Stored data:
----
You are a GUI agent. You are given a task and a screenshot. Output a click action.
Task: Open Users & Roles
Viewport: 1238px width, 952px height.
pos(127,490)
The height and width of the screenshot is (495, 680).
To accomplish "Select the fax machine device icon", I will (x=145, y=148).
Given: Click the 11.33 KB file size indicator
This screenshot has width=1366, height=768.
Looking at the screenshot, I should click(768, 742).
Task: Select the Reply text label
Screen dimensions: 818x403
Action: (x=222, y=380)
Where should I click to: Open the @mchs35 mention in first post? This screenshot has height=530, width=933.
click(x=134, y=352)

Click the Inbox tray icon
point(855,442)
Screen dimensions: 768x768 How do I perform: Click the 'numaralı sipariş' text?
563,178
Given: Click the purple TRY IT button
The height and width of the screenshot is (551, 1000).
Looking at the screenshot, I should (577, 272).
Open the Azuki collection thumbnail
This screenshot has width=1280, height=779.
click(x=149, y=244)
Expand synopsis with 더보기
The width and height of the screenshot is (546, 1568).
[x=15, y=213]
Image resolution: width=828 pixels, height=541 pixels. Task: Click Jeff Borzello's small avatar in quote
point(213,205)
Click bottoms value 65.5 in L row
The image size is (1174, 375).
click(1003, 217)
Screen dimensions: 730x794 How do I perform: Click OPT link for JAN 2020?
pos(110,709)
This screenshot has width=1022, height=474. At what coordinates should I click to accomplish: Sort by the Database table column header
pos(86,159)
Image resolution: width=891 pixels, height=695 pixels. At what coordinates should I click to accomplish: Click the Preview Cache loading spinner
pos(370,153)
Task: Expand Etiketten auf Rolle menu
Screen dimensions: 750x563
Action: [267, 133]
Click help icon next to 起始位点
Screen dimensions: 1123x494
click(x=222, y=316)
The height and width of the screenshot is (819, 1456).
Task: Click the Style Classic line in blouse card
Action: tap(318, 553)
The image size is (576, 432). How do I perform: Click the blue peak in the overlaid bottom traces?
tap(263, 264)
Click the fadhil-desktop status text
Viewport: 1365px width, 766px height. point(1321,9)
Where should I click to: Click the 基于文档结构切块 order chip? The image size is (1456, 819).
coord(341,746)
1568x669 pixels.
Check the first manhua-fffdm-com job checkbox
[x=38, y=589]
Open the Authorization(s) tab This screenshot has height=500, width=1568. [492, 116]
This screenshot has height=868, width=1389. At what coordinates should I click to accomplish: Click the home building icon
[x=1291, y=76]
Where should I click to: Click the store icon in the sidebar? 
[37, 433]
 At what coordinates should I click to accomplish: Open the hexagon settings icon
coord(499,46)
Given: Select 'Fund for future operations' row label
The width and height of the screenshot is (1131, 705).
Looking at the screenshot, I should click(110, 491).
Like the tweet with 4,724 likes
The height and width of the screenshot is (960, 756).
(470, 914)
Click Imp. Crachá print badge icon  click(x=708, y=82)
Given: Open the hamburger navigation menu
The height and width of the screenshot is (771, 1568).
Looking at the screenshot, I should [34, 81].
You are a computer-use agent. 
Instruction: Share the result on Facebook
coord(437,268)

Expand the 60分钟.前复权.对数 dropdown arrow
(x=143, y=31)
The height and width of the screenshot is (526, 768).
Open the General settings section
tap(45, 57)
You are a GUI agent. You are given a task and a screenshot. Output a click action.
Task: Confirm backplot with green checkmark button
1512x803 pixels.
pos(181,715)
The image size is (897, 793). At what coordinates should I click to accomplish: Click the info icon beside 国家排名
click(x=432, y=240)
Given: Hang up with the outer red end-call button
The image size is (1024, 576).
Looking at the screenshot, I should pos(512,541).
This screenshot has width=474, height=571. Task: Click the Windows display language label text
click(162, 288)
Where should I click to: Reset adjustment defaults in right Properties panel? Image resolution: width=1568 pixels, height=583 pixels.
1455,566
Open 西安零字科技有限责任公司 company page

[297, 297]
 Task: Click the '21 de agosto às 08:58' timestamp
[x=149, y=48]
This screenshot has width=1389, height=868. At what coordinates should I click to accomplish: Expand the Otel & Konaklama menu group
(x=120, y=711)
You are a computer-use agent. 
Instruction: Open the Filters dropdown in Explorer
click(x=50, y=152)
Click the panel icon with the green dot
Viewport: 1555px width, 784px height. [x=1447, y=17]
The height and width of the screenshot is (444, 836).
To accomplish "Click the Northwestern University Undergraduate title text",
----
Write out all of the stored data entries above, line for line, with no changes.

EXERCISE OUTPUT:
You are a GUI agent. You are given a task and a screenshot. Output a click action.
Task: Open Users & Roles
Viewport: 1238px width, 952px height.
pos(127,490)
The height and width of the screenshot is (495, 680).
To accomplish "Select the fax machine device icon", I will (x=145, y=148).
Given: Click the 11.33 KB file size indicator
This screenshot has width=1366, height=768.
Looking at the screenshot, I should click(768, 742).
Task: Select the Reply text label
Screen dimensions: 818x403
Action: (x=222, y=380)
Where should I click to: Open the @mchs35 mention in first post? This screenshot has height=530, width=933.
click(x=134, y=352)

Click the Inbox tray icon
point(855,442)
Screen dimensions: 768x768 How do I perform: Click the 'numaralı sipariş' text?
563,178
Given: Click the purple TRY IT button
The height and width of the screenshot is (551, 1000).
Looking at the screenshot, I should (577, 272).
Open the Azuki collection thumbnail
This screenshot has width=1280, height=779.
click(x=149, y=244)
Expand synopsis with 더보기
The width and height of the screenshot is (546, 1568).
[x=15, y=213]
Image resolution: width=828 pixels, height=541 pixels. Task: Click Jeff Borzello's small avatar in quote
point(213,205)
Click bottoms value 65.5 in L row
The image size is (1174, 375).
click(1003, 217)
Screen dimensions: 730x794 How do I perform: Click OPT link for JAN 2020?
pos(110,709)
This screenshot has width=1022, height=474. At what coordinates should I click to accomplish: Sort by the Database table column header
pos(86,159)
Image resolution: width=891 pixels, height=695 pixels. At what coordinates should I click to accomplish: Click the Preview Cache loading spinner
pos(370,153)
Task: Expand Etiketten auf Rolle menu
Screen dimensions: 750x563
Action: [267, 133]
Click help icon next to 起始位点
Screen dimensions: 1123x494
click(x=222, y=316)
The height and width of the screenshot is (819, 1456).
Task: Click the Style Classic line in blouse card
Action: tap(318, 553)
The image size is (576, 432). How do I perform: Click the blue peak in the overlaid bottom traces?
tap(263, 264)
Click the fadhil-desktop status text
Viewport: 1365px width, 766px height. point(1321,9)
Where should I click to: Click the 基于文档结构切块 order chip? The image size is (1456, 819).
coord(341,746)
1568x669 pixels.
Check the first manhua-fffdm-com job checkbox
[x=38, y=589]
Open the Authorization(s) tab This screenshot has height=500, width=1568. [492, 116]
This screenshot has height=868, width=1389. At what coordinates should I click to accomplish: Click the home building icon
[x=1291, y=76]
Where should I click to: Click the store icon in the sidebar? 
[37, 433]
 At what coordinates should I click to accomplish: Open the hexagon settings icon
coord(499,46)
Given: Select 'Fund for future operations' row label
The width and height of the screenshot is (1131, 705).
Looking at the screenshot, I should click(110, 491).
Like the tweet with 4,724 likes
The height and width of the screenshot is (960, 756).
(470, 914)
Click Imp. Crachá print badge icon  click(x=708, y=82)
Given: Open the hamburger navigation menu
The height and width of the screenshot is (771, 1568).
Looking at the screenshot, I should [34, 81].
You are a computer-use agent. 
Instruction: Share the result on Facebook
coord(437,268)

Expand the 60分钟.前复权.对数 dropdown arrow
(x=143, y=31)
The height and width of the screenshot is (526, 768).
Open the General settings section
tap(45, 57)
You are a GUI agent. You are given a task and a screenshot. Output a click action.
Task: Confirm backplot with green checkmark button
1512x803 pixels.
pos(181,715)
The image size is (897, 793). At what coordinates should I click to accomplish: Click the info icon beside 国家排名
click(x=432, y=240)
Given: Hang up with the outer red end-call button
The image size is (1024, 576).
Looking at the screenshot, I should pos(512,541).
This screenshot has width=474, height=571. Task: Click the Windows display language label text
click(162, 288)
Where should I click to: Reset adjustment defaults in right Properties panel? Image resolution: width=1568 pixels, height=583 pixels.
1455,566
Open 西安零字科技有限责任公司 company page

[297, 297]
 Task: Click the '21 de agosto às 08:58' timestamp
[x=149, y=48]
This screenshot has width=1389, height=868. At what coordinates should I click to accomplish: Expand the Otel & Konaklama menu group
(x=120, y=711)
You are a computer-use agent. 
Instruction: Open the Filters dropdown in Explorer
click(x=50, y=152)
Click the panel icon with the green dot
Viewport: 1555px width, 784px height. [x=1447, y=17]
The height and width of the screenshot is (444, 836).
To accomplish "Click the Northwestern University Undergraduate title text",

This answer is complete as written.